The June 27 Merriweather show turned out to be similar in spirit to the 8/14/09 Hartford show from last Summer (you know, the second set of which included “Psycho Killer,” “Catapult,” “Icculus,” and a lot of screwing-around with a “pong”-like effect). This Merriweather show opened surprisingly with “Walfredo” (played by request) and a cover of “Mellow Mood,” but the first set was nevertheless musically unremarkable, despite a setlist that also included “Divided Sky,” “Tela,” “My Soul,” and “Ginseng Sullivan.” The first set did have good versions of “Bathtub Gin” and “Antelope,” but we’ve come to expect that from Phish. On the other hand, the second set – discussed above – included a pretty good “Meatstick;” a lot of “Saw It Again” jamming and teases; a “Piper” whose jam eventually went into a thrilling “Birds of a Feather”-like improvisation; and a decent “Ghost” that segued well into a good cover of The Rolling Stones’ “Jumpin’ Jack Flash,” that in turn segued into a “Saw It Again” jam. The set closed with a good “You Enjoy Myself” and an average-great “Fire,” helping to make this one of the better all-around shows of the tour to be sure – even though it was musically a mixed-bag.
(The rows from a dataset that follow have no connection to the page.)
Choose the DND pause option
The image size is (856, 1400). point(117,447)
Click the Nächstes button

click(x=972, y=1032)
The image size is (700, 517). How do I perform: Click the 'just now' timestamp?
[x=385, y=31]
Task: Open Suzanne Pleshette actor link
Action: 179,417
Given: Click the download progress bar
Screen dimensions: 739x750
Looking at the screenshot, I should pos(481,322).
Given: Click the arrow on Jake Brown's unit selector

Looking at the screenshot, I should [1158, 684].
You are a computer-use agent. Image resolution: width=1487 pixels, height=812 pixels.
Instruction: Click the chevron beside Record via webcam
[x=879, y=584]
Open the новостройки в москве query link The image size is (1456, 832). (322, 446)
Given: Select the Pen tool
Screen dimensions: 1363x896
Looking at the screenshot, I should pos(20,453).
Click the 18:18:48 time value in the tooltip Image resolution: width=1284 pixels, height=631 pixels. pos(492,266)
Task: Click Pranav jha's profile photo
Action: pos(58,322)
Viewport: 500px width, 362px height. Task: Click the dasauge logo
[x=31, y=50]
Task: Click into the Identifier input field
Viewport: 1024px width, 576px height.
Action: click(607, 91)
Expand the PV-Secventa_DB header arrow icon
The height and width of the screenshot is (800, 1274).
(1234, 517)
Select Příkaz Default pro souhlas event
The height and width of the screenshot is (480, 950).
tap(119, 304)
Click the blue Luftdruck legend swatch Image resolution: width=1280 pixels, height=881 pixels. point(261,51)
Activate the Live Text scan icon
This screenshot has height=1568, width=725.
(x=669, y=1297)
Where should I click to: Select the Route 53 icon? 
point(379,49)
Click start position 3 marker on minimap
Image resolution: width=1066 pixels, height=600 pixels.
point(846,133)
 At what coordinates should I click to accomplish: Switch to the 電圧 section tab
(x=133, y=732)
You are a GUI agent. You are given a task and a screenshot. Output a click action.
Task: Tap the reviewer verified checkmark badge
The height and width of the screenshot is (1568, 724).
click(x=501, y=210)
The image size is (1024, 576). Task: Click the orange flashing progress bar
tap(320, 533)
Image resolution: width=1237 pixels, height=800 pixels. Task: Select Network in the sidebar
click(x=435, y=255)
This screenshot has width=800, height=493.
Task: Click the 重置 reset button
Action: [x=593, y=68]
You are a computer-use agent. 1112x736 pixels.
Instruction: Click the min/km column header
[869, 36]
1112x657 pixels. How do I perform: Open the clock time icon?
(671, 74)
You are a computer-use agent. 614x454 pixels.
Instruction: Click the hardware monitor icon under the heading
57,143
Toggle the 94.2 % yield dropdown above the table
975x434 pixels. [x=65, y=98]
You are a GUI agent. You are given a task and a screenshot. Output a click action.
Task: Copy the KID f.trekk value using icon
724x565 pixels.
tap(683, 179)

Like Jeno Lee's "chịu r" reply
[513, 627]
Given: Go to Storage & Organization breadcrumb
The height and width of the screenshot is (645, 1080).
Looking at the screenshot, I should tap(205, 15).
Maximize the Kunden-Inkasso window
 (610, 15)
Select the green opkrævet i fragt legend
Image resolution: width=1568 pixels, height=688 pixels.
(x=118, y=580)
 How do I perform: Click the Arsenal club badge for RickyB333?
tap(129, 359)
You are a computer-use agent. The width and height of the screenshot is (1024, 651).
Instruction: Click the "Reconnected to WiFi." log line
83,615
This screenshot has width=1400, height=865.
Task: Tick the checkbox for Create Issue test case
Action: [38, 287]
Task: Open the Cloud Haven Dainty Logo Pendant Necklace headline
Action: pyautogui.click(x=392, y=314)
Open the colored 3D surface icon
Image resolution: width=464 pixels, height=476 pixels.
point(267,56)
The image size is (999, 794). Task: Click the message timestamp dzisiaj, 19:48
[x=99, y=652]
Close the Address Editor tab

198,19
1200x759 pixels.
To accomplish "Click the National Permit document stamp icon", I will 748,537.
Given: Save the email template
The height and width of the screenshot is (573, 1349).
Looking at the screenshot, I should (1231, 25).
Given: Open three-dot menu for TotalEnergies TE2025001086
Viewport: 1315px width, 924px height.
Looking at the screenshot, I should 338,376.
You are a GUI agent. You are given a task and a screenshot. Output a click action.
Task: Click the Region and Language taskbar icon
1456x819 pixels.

If you’re limiting yourself to only a few shows to listen to from this tour, check this one out, too, if only to get a dose of what Phish is up to nowadays.
“Character Zero” surprisingly opened the July 3 Alpharetta, Georgia, show. This marked the first time that a show had opened with “Zero,” which typically ends sets and shows. It was a perfunctory version, but the first set continued to have a diverse, interesting setlist, what with good versions of “Destiny Unbound > Rift,” “McGrupp’s,” “Mountains in the Mist, NICU > Gumbo,” “Strange Design, Sanity,” as well as stalwarts “Gin” and “Antelope.” As far as first sets of Phish go, even though the music of this set was basically “average-great,” this still has to be one of the better sets of the tour given the diversity of the setlist choices (which span almost all of Phish’s years). The second set, though, was pretty standard-going, average-great Phish, except for “Prince Caspian,” which – quite remarkably – concluded with several minutes of delicate, repetitive, mellifluous “Type II” improv, and the “Tweezer,” the jam segment of which shredded well before segueing into an almost “Slave”-like jam for a minute or so.
The tour closer in Alpharetta, Georgia, on the Fourth of July opened appropriately with the “Star Spangled Banner,” which had opened Phish’s Summer tour in 2009 at Fenway Park. Like the previous night, fans were again treated to an interesting first set setlist, with “Forbin’s > Mockingbird” (no narration), “Camel Walk,” “My Friend My Friend,” and a “David Bowie, Gotta Jibboo” closer. The final set of the Summer tour so far proved to be stunningly indicative of the tour as a whole. The jamming throughout the “Down with Disease” set opener through the closing “Weekapaug Groove” is a musical roadmap of sorts describing what Phish has been up to in the last month. While nothing is “must-hear” by any stretch, except for the hysterical cover of “Killing in the Name” during “Harpua” (discussed above), and while Trey’s whale-whammy is in full-effect all over the place, the set is very well-played. The show also encored strongly with “First Tube,” the tour’s most common encore other than “Tweezer Reprise.”